Tolstói causou sensação ao mostrar os problemas da prostituição do ponto de vista humano. Ele provou convincente aquilo que a feminista revolucionária Rosa Luxemburgo escreveu em um artigo intitulado “A Alma da Literatura Russa”: “ [Tolstoi] vê em uma prostituta não uma 'mulher caída', mas uma pessoa cuja alma, sofrimento e luta interna, pede a compaixão do artista.”

Na verdade, a história de Dmítri Nekhliudov e Katiucha Maslova parecia ser autobiográfica. Tolstói escreveu em seus diários que na juventude “levou uma vida muito ruim”, observando acontecimentos da vida que o atormentavam. “Um é a relação que tive com uma camponesa da aldeia antes do meu casamento... O segundo é um crime que cometi com a empregada Gacha, que morava na casa da minha tia. Ela era inocente, eu a seduzi, eles a mandaram embora e ela morreu.”

Aleksandr Kuprin e “A fossa”

Aleksandr Kuprin (1870-1938) abordou o sensível assunto da prostituição com racionalidade e bom senso, mas “A fossa” desencadeou uma avalanche de críticas negativas quando publicado, em 1909.

O escritor foi chamado de “pornógrafo”, “arruinador da juventude” e “autor de calúnias sujas contra os homens”.

Enquanto os censores estatais diziam que o romance era "imoral” e “indecente", o escritor de literatura infantil Kornêi Tchukóvski afirmava que “A Fossa” era "um tapa na cara de toda a sociedade moderna".

Kuprin descreveu a vida das prostitutas russas com empatia e compreensão. Quando jovem, Kuprin chegou a jogar um meirinho (magistrado do rei) bêbado no mar, depois de o último insultar verbalmente uma garçonete. Kuprin nunca tolerou injustiças contra os mais fracos.

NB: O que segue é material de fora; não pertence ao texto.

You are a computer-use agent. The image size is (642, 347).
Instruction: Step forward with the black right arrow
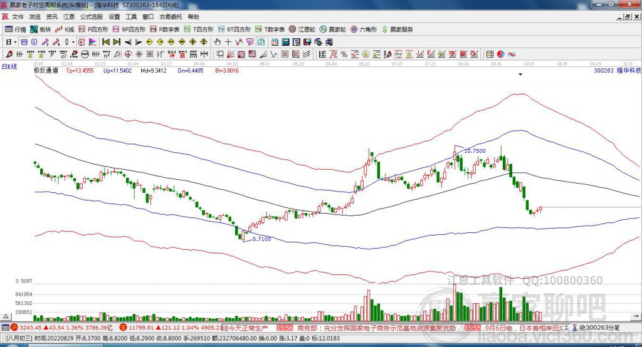tap(138, 42)
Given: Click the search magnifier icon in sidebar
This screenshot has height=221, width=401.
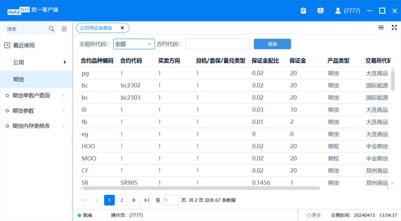Looking at the screenshot, I should click(52, 29).
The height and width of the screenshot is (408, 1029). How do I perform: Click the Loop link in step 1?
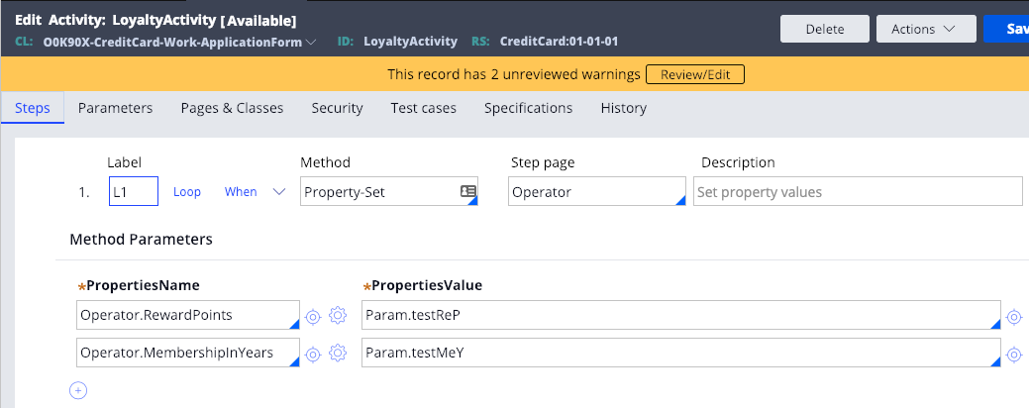click(x=187, y=192)
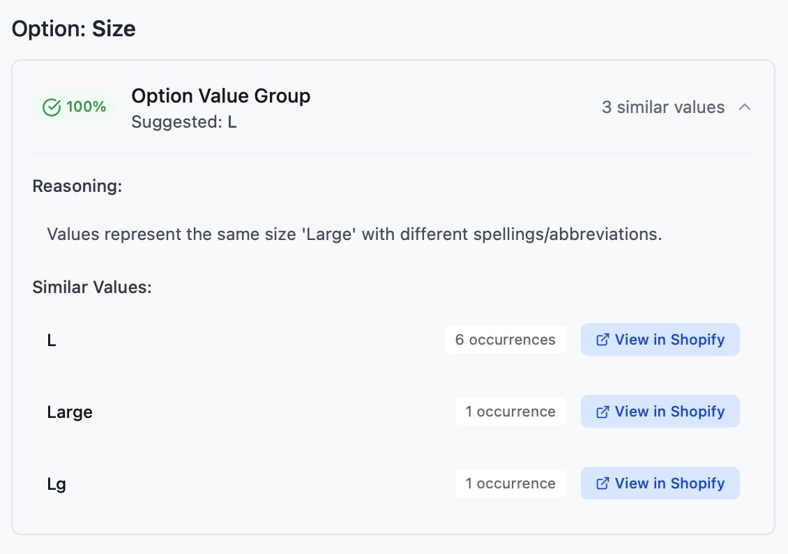This screenshot has height=554, width=788.
Task: Click the green check circle icon
Action: (x=52, y=107)
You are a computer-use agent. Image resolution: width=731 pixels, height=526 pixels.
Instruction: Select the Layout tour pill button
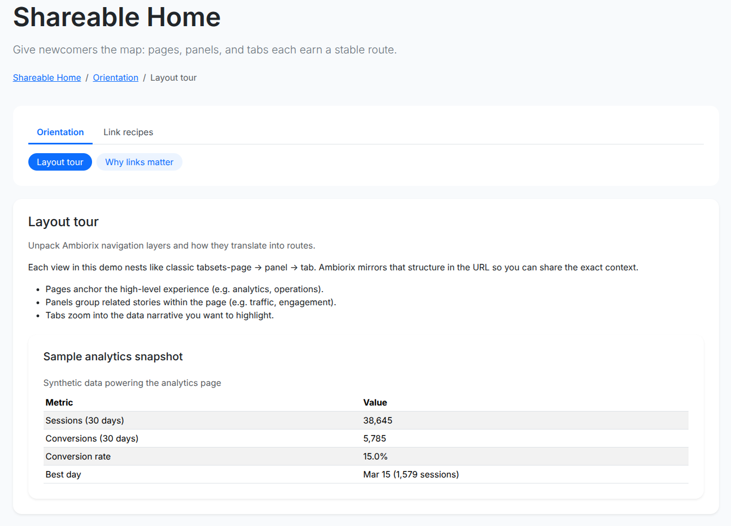(x=60, y=162)
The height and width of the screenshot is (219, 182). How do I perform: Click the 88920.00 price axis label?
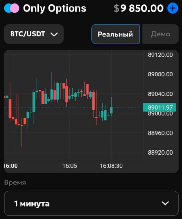coord(160,152)
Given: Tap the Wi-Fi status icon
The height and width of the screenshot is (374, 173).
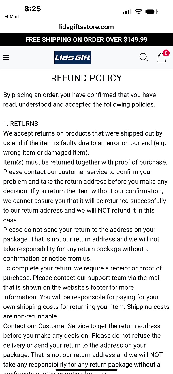Looking at the screenshot, I should (x=139, y=12).
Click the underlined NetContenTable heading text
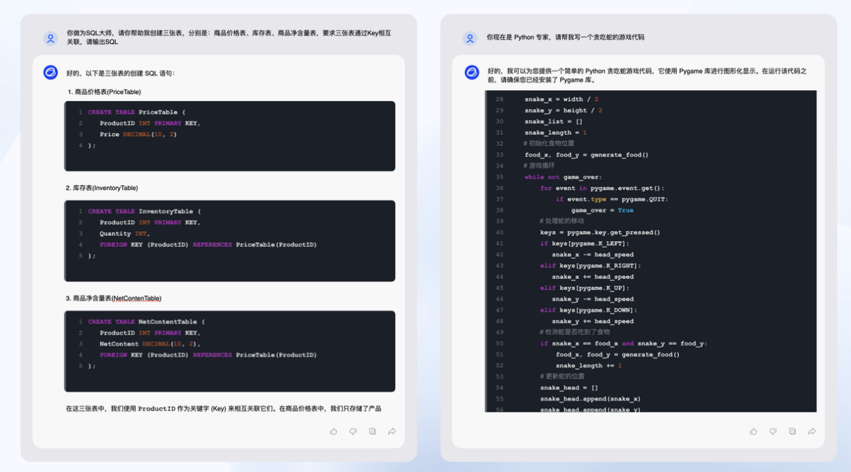This screenshot has height=472, width=851. tap(137, 298)
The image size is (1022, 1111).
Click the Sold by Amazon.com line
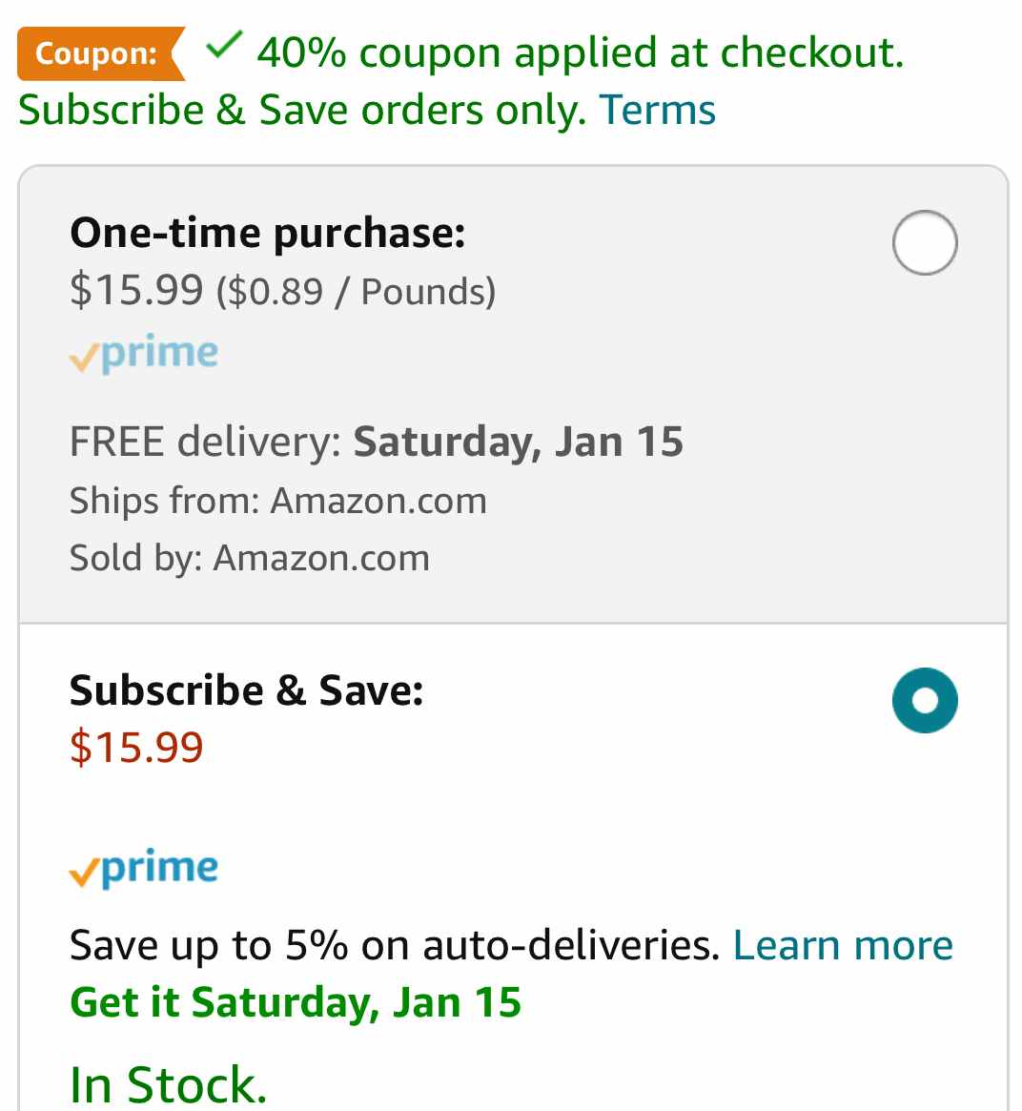click(249, 558)
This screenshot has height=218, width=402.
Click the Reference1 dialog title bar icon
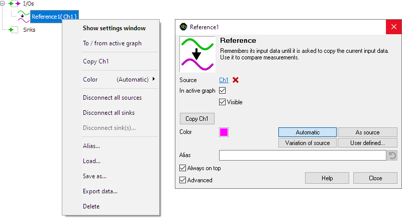pyautogui.click(x=183, y=27)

A personagem principal de “A Fossa”, uma prostituta chamada Jênia, é infectada com sífilis e, como vingança, decide infectar todos os outros deliberadamente, até que conhece um gentil cavalheiro chamado Kolia, que a trata com um inesperado respeito.

“Nós, a quem você inicialmente priva da inocência, depois chuta para fora de casa e depois paga dois rublos por visita, nós sempre... te odiamos e nunca sentimos pena, entendeu?!”, diz Jênia no romance.